- _The tasks_:
A: Render the stored data entries listing as a Markdown table with the columns Row and Line. Begin at the line containing "The height and", continue through the end of the listing, number each line, skip blank lines, and omit the pictures.
B: Write the next part of the news report on Forum Financial Group's lawsuit against Harvard, starting after its final sentence.

- _Document section_:
By Dan Rosenheck, Contributing Writer

A company that administers mutual funds is suing Harvard for fraud allegedly committed by leaders of the now-disbanded Harvard Institute for International Development (HIID).

The complaint was filed three days ago in Maine district court, just one month after a $120 million U.S. government lawsuit against the University was filed.

The Forum Financial Group, based in Portland, Maine, claims that Professor of Economics Andrei N. Shleifer '82, the principal investigator of HIID, and Jonathan R. Hay, HIID general director, used their leadership roles to reap personal gain from HIID's Russian capital markets program.

In the suit, the company contends that Hay and Shleifer used federal funds allocated through HIID to bribe Russian government officials with "cash, no-show jobs, exorbitant and unjustified compensation and benefits, and exorbitant and unjustified housing allowances." The Russian officials, the suit contends, deposited these payments in foreign bank accounts to evade taxation.

After paying off the Russian officials, the complaint says, Hay was able to secure the rights to Russia's first mutual fund for Forum with Shleifer's assistance. Forum says Hay forced the company to sell its interest in the fund, enabling him to purchase it himself through a third party.

The company claims in the brief that it lost "the profits and value of The First Russian Specialized Depository [a company created in the dealings] and the financial benefit [Forum] would have received from an increase in their international business" as a result of Shleifer and Hay's alleged wrongdoing.

Hay's lawyer contested these claims.

[Stored data entries]
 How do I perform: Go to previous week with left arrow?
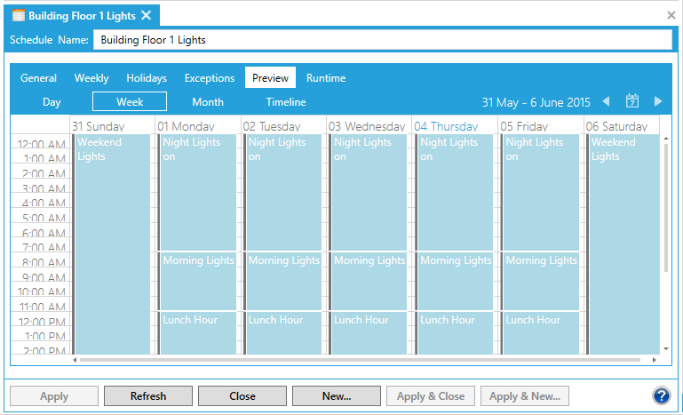click(606, 101)
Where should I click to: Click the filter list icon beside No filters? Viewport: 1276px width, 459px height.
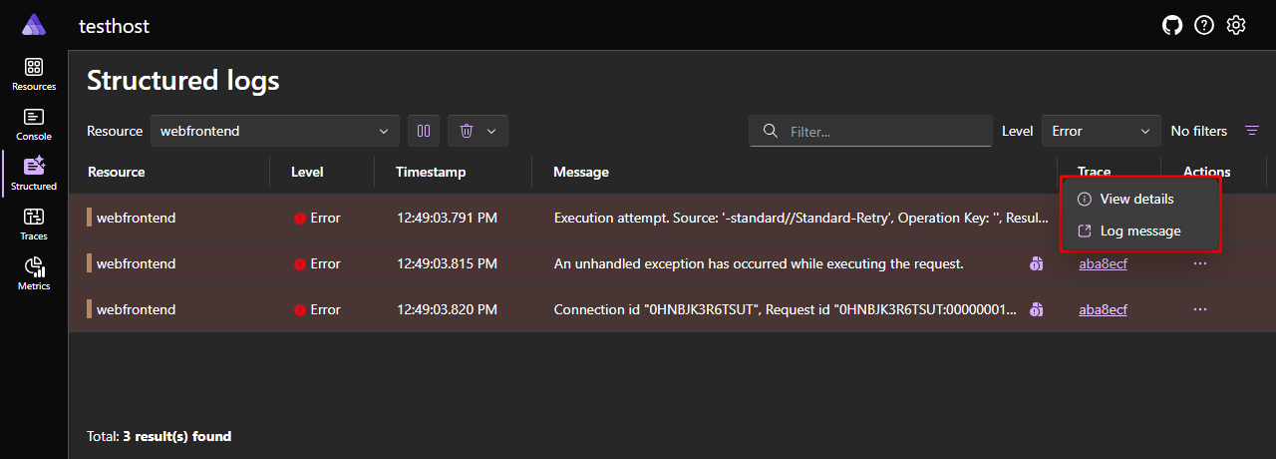(x=1252, y=131)

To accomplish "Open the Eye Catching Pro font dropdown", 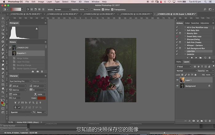I will 21,81.
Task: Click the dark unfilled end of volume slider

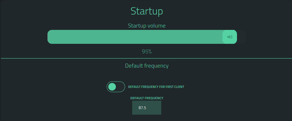Action: [x=241, y=37]
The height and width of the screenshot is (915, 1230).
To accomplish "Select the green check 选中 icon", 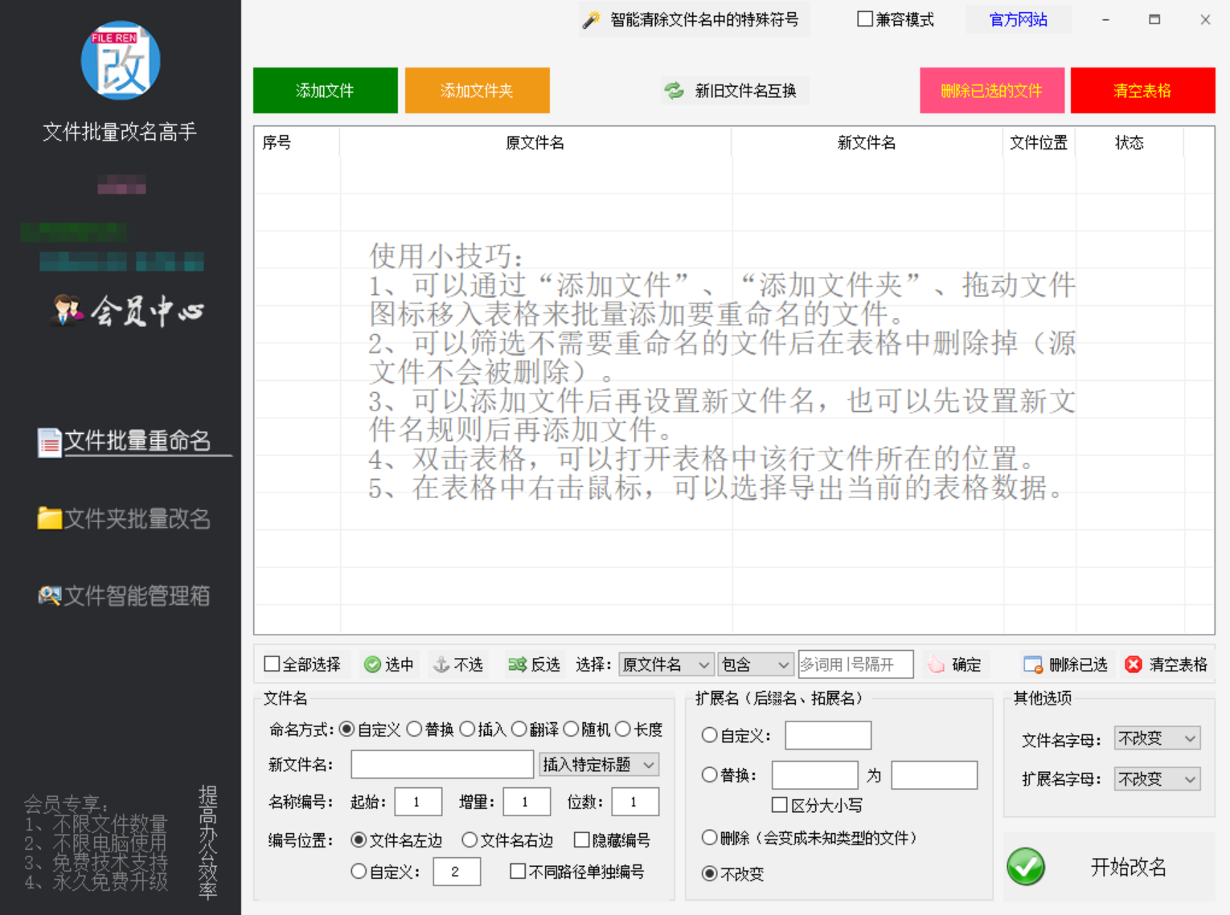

- _Answers for this exercise_:
A:
| Row | Line |
|---|---|
| 1 | The height and width of the screenshot is (915, 1230). |
| 2 | To accomplish "Select the green check 选中 icon",  |

B:
"Mr. Hay acted completely appropriately in connection with Forum Financial," said David M. Zornow of the New York law firm Skadden, Arps, Slate, Meagher and Flom. "Everything he did was known to and approved by Russian government officials whom he was advising. It was those officials who decided what action should be taken with Forum Financial. The lawsuit is frivolous."

Shleifer could not be reached for comment.

The suit also argues that Harvard was negligent in the matter because it "owed a duty to the plaintiffs to supervise, oversee, and manage Shleifer's and Hay's operation of its Russia Program, including the Specialized Depository Project, with reasonable care" and "breached its duty of care."

Harvard officials contested the legality of this claim.

"[The suit] is baseless," said University spokesperson Joe Wrinn. "The contract was between Forum Financial and the Russian government, and there was a release signed and a payment made [when Forum sold its interest]. You can't have it both ways."

Harvard General Counsel Anne H. Taylor stressed the University's distance from the scandal.

"We never even heard of [Forum]," she said. "At the end of the day, Harvard will not be liable."

Neither Taylor nor Forum's lawyers would comment on Hay and Shleifer's liability. Taylor said Harvard has not decided whether it will file a motion to dismiss the suit.